Selected excerpt
*****

On Fri, 28 Mar 2008 12:27:56 +0100, Andy Green <[EMAIL PROTECTED]> wrote:

| What's the advantage of the other ways of locating yourself (GSM, WiFi)
| over GPS?

Power, and they work inside buildings away from windows.

Inside a building your essential location (as read from the GPS receiver the last time before entering the building) stays the same. Once you've come home, you're staying home until you go outside and get a GPS signal that tells you're somewhere else.

GSM at least will be powered anyway in the normal case, so polling that
every 10 minutes

Or whenever we get an interrupt from the accelerometers -- you can't really move if you don't accelerate.

or whatever is relatively cheap.  WLAN just needs to
come up long enough for a scan and can go back to sleep if not already
in use.  It can use GPS as an input too, I don't know the power
consumption but I know in my work room anyway where I spend most time,
at least the proprietary satnav we have here cannot get a signal unless
I go outside.  I guess it is the same in most buildings and that is
where people are most time so it can't be relied on I think.

*****

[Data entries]
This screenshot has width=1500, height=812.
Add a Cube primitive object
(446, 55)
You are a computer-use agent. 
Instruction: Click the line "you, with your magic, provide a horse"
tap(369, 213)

*****

Written request 1
In the email thread on GPS, GSM and WiFi location, what two advantages over GPS are given for GSM and WiFi?
Written request 2
Carry on the email thread on GPS, GSM and WiFi location from its last sentence.

Exercise result 1
They use less power and work inside buildings away from windows.

Exercise result 2
That's the point: while you're inside a building, all you have to know is that you're still inside.

I really would love WLAN to scavenge open connections as well at the
same time (Holger mentioned this idea but I already cherished it).  So
if you walk down a street and you didn't have Internet connection for a
while, it keeps seeing new APs each scan and on the basis it deduces you
are moving, it can increase the frequency of waking for scan and trying
for association and DHCP on anything it finds, update mail and rss,
maybe alert you it scored a connection.

One has to be careful about that. IANAL, but it might be illegal in some countries to use someone's private network even if it's left unencrypted (compare: if an apartment door is left unlocked, it doesn't mean that it's ok for everyone to come in). Also, in many public places you'll get a page telling you that you have to pay or log in instead of any web page you request, and it can confuse the RSS parser, screw up page caches etc.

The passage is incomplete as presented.